§ **GIVEN RECORDS**:
-*-

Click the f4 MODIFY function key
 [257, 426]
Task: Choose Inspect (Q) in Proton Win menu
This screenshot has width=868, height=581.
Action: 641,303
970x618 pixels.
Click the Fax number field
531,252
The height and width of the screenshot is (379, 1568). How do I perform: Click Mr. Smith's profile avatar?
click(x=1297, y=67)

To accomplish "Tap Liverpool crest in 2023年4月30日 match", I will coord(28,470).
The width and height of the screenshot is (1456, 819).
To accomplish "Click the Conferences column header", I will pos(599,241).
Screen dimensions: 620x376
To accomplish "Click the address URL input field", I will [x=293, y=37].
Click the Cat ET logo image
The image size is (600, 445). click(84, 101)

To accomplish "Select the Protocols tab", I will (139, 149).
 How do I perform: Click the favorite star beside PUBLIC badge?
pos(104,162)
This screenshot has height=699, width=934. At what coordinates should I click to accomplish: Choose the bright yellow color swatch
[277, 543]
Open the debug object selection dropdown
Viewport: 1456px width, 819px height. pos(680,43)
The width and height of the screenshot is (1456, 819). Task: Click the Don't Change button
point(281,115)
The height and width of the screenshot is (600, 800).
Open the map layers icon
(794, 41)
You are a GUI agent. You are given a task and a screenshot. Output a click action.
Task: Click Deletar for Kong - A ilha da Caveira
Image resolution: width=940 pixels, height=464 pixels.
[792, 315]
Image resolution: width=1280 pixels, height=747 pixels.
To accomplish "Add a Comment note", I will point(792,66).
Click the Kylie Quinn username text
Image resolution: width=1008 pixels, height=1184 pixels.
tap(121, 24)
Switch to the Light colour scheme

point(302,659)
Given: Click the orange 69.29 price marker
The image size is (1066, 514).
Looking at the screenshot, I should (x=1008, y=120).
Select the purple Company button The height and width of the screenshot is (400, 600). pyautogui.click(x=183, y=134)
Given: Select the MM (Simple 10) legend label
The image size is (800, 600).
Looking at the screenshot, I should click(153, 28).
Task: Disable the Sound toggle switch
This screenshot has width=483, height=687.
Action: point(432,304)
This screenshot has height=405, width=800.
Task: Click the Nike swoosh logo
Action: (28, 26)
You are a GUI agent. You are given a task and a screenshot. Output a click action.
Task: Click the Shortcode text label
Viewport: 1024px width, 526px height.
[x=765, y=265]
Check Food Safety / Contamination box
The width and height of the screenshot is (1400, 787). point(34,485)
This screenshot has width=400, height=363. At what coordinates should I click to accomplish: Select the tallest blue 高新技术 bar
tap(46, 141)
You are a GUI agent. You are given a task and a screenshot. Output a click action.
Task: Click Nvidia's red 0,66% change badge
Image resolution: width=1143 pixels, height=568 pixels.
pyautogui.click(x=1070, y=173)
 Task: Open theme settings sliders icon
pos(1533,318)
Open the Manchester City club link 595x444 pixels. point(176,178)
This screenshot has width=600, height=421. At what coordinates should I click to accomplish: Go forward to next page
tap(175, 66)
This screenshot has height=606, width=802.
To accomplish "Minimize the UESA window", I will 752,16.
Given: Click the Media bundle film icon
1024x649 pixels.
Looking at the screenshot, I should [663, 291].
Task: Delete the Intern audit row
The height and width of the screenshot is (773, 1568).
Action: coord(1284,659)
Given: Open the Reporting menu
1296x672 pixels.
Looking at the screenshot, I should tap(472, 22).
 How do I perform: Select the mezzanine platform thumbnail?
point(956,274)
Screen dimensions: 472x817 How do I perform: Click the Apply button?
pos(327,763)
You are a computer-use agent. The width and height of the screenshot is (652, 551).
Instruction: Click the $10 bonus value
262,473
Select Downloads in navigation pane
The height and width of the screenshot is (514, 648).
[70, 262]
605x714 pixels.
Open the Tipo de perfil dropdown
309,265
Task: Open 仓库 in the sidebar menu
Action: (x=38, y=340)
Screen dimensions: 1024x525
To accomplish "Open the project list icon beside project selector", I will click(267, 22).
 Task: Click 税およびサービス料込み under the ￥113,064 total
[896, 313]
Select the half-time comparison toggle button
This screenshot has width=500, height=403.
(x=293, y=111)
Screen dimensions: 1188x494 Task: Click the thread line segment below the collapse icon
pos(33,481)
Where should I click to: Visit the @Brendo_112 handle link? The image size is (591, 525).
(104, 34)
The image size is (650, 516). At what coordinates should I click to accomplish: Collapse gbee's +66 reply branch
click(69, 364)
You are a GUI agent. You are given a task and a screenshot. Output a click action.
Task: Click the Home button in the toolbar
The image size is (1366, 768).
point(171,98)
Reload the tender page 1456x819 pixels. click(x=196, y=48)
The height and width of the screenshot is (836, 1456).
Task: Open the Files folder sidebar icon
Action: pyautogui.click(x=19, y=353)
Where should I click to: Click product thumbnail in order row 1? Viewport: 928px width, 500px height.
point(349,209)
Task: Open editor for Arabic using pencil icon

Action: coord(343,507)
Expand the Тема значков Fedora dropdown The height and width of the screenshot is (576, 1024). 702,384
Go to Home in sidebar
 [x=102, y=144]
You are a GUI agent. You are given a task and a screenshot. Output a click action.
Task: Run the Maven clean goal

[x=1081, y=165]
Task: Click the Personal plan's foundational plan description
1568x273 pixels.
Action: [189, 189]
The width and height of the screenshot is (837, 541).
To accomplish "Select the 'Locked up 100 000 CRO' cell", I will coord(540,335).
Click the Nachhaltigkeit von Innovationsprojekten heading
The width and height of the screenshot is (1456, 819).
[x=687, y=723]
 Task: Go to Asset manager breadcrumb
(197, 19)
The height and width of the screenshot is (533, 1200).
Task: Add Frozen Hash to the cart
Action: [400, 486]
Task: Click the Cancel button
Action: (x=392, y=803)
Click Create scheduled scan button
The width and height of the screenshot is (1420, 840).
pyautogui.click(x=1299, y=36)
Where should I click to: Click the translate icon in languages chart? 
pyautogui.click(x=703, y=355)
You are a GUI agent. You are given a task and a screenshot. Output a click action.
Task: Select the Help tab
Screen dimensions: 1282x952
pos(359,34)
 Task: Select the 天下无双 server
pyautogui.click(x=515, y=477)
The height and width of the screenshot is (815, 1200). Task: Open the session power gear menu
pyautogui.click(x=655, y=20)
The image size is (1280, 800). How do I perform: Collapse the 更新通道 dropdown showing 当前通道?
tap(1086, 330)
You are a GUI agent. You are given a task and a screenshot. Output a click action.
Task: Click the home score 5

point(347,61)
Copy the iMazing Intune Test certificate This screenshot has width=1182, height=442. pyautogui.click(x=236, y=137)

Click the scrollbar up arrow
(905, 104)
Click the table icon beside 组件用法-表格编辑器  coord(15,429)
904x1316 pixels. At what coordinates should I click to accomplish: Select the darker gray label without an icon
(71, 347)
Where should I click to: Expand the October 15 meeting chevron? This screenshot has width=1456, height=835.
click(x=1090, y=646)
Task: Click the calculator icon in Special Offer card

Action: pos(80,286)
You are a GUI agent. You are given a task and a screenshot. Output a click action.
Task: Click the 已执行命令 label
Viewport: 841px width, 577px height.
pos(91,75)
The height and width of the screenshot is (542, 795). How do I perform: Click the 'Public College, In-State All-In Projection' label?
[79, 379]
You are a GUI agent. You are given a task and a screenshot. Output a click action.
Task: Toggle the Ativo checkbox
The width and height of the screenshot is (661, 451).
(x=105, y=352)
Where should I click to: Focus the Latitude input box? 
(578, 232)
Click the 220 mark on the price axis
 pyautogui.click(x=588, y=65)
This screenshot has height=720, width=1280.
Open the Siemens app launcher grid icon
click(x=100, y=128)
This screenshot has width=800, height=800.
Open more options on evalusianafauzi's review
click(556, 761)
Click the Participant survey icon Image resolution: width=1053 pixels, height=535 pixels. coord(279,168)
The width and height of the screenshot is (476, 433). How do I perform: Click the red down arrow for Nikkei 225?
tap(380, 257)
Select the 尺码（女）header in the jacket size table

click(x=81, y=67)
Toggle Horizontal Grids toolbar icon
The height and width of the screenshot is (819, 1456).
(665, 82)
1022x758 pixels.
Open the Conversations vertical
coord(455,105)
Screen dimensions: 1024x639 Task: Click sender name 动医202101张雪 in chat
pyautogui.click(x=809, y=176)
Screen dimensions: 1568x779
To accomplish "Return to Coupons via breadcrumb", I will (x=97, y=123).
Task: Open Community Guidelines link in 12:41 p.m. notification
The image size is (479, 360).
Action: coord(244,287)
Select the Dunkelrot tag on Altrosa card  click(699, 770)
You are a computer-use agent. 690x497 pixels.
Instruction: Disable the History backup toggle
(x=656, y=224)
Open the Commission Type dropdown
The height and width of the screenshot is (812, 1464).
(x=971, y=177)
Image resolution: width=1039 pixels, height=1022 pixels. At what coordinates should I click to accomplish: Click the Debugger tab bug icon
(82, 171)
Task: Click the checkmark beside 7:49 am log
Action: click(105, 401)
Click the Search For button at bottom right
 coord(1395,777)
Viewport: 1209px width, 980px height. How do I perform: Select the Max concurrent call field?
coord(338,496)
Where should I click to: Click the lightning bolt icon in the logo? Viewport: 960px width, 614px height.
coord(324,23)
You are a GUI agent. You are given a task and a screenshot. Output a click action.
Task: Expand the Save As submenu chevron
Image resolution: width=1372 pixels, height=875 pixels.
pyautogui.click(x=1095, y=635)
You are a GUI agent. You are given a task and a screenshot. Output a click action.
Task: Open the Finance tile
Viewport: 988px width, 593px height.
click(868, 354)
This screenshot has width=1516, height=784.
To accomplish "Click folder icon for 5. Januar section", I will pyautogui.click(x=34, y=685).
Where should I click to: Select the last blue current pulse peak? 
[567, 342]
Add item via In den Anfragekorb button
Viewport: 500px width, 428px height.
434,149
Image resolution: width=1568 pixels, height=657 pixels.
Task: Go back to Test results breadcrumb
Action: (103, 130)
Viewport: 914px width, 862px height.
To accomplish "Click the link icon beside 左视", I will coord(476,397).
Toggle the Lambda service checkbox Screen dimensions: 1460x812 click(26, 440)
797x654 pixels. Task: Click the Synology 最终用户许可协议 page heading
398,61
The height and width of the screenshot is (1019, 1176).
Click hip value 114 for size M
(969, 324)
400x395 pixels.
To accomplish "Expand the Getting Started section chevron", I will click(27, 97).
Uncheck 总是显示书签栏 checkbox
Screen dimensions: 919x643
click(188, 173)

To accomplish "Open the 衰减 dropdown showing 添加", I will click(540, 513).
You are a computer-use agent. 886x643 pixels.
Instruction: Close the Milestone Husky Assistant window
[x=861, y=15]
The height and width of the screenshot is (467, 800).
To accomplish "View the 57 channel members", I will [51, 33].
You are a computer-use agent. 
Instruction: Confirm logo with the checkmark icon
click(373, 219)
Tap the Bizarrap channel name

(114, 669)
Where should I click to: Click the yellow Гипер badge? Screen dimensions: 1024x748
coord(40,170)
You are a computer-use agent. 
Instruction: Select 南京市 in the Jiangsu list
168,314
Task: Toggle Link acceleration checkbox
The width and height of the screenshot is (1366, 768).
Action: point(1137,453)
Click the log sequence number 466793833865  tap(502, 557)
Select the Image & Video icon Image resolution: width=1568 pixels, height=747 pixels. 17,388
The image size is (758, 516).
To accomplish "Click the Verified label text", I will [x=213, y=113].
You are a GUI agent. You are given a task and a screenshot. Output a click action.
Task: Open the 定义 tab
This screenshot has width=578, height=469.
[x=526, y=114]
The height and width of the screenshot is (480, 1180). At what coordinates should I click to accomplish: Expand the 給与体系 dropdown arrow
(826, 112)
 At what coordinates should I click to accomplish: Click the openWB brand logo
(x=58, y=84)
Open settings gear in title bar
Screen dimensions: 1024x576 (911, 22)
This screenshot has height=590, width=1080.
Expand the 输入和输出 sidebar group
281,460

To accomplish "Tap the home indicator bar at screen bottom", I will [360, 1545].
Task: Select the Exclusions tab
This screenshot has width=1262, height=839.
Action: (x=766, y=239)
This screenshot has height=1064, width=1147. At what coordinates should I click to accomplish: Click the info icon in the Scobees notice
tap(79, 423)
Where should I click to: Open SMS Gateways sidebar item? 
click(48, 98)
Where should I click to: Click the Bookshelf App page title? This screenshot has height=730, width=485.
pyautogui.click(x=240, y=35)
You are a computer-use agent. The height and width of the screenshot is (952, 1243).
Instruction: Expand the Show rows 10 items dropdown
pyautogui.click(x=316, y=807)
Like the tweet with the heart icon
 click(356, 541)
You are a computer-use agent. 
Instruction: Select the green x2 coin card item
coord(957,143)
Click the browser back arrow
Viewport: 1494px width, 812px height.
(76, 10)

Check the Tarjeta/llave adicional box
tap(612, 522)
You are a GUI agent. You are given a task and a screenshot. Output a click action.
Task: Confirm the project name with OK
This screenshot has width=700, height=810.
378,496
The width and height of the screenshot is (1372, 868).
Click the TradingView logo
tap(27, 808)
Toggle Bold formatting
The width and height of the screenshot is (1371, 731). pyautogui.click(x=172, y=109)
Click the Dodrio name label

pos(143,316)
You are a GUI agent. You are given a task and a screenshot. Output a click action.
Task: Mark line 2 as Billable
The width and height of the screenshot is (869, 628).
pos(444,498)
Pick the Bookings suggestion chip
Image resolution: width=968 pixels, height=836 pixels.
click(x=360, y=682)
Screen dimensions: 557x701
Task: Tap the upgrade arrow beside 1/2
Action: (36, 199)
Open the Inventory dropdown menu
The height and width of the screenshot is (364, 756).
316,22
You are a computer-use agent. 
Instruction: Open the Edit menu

-*-

§ **GIVEN PROBLEM**:
Copy out the items verbatim, starting at the line that contains "Click the 220 mark on the price axis" and ending after the line that contains "coord(1395,777)".

§ **TASK ANSWER**:
Click the 220 mark on the price axis
 pyautogui.click(x=588, y=65)
This screenshot has height=720, width=1280.
Open the Siemens app launcher grid icon
click(x=100, y=128)
This screenshot has width=800, height=800.
Open more options on evalusianafauzi's review
click(556, 761)
Click the Participant survey icon Image resolution: width=1053 pixels, height=535 pixels. coord(279,168)
The width and height of the screenshot is (476, 433). How do I perform: Click the red down arrow for Nikkei 225?
tap(380, 257)
Select the 尺码（女）header in the jacket size table

click(x=81, y=67)
Toggle Horizontal Grids toolbar icon
The height and width of the screenshot is (819, 1456).
(665, 82)
1022x758 pixels.
Open the Conversations vertical
coord(455,105)
Screen dimensions: 1024x639 Task: Click sender name 动医202101张雪 in chat
pyautogui.click(x=809, y=176)
Screen dimensions: 1568x779
To accomplish "Return to Coupons via breadcrumb", I will (x=97, y=123).
Task: Open Community Guidelines link in 12:41 p.m. notification
The image size is (479, 360).
Action: coord(244,287)
Select the Dunkelrot tag on Altrosa card  click(699, 770)
You are a computer-use agent. 690x497 pixels.
Instruction: Disable the History backup toggle
(x=656, y=224)
Open the Commission Type dropdown
The height and width of the screenshot is (812, 1464).
(x=971, y=177)
Image resolution: width=1039 pixels, height=1022 pixels. At what coordinates should I click to accomplish: Click the Debugger tab bug icon
(82, 171)
Task: Click the checkmark beside 7:49 am log
Action: click(105, 401)
Click the Search For button at bottom right
 coord(1395,777)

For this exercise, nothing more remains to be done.